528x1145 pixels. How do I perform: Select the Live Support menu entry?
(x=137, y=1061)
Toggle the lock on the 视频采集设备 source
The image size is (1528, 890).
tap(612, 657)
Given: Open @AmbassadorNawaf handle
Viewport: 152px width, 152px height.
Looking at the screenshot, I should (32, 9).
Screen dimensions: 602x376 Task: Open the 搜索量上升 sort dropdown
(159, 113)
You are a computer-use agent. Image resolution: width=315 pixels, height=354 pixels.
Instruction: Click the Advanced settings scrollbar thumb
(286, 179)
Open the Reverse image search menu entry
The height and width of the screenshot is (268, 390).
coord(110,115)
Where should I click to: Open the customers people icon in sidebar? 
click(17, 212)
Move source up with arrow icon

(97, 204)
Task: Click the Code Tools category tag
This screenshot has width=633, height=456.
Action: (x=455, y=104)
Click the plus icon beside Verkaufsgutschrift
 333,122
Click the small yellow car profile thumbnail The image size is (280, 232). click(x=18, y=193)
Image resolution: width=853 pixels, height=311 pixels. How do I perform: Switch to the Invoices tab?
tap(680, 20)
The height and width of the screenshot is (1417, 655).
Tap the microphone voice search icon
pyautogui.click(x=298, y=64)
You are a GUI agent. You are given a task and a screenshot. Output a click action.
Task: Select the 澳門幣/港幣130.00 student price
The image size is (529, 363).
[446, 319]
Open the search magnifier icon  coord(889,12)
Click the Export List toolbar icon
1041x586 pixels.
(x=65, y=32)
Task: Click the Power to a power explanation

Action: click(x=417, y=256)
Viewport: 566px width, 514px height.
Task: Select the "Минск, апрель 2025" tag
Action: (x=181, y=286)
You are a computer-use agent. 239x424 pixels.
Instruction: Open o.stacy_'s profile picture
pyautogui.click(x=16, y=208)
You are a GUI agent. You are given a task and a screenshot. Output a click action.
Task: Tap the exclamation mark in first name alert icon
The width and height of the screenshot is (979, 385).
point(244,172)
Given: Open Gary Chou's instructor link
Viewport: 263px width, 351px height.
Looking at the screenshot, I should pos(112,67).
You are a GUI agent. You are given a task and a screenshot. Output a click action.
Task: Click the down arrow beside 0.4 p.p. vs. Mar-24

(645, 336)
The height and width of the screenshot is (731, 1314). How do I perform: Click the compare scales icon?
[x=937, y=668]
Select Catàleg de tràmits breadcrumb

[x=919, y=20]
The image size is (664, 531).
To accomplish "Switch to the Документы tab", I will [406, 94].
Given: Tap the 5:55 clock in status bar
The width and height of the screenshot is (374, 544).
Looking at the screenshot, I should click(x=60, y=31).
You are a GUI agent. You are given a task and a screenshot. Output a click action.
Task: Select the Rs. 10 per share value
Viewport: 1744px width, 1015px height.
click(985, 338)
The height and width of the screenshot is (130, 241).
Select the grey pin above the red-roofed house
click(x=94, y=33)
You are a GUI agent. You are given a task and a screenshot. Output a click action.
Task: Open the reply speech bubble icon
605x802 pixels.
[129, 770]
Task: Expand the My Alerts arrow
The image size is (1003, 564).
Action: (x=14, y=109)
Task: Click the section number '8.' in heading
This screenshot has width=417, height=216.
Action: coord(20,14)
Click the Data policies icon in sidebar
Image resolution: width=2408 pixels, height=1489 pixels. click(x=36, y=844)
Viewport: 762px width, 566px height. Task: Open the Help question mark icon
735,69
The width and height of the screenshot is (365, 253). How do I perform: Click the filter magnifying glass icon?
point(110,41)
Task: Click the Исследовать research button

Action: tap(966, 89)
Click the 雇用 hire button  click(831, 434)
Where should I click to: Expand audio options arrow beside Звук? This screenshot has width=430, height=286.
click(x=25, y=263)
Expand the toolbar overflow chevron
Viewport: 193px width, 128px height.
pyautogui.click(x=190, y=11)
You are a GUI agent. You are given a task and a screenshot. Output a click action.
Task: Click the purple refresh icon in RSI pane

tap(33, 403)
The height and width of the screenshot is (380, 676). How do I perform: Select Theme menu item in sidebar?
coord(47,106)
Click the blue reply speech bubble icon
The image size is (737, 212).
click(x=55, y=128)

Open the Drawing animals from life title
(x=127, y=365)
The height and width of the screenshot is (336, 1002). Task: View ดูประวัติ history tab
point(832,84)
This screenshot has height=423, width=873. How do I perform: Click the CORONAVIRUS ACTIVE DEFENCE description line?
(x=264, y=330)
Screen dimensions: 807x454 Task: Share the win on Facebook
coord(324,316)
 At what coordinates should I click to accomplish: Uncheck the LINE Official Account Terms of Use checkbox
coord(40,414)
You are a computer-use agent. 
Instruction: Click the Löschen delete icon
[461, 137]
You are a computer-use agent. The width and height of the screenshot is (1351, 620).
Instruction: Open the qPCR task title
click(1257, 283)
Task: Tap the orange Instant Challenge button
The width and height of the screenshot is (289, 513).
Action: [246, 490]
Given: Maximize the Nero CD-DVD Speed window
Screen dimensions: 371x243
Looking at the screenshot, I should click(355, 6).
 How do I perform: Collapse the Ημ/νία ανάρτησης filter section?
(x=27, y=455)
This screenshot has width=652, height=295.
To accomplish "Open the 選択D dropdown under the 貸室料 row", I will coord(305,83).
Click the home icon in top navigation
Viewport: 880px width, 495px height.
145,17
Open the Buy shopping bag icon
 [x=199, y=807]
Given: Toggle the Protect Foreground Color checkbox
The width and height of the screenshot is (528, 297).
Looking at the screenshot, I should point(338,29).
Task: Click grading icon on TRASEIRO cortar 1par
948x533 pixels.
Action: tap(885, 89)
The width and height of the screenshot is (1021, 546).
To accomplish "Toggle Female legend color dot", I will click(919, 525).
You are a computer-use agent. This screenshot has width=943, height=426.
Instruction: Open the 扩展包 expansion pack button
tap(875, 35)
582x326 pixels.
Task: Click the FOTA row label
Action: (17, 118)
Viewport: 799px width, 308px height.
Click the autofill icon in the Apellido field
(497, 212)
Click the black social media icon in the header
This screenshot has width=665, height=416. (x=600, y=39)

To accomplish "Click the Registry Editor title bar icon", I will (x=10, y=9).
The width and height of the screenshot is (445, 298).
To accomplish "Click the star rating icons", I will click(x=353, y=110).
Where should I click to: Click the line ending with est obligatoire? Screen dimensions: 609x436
=-=-=
When you reach the line that contains "Given: Open @AmbassadorNawaf handle", stop; that line and every line before it, from the very first line of the data, should be restated word for word.

528x1145 pixels. How do I perform: Select the Live Support menu entry?
(x=137, y=1061)
Toggle the lock on the 视频采集设备 source
The image size is (1528, 890).
tap(612, 657)
Given: Open @AmbassadorNawaf handle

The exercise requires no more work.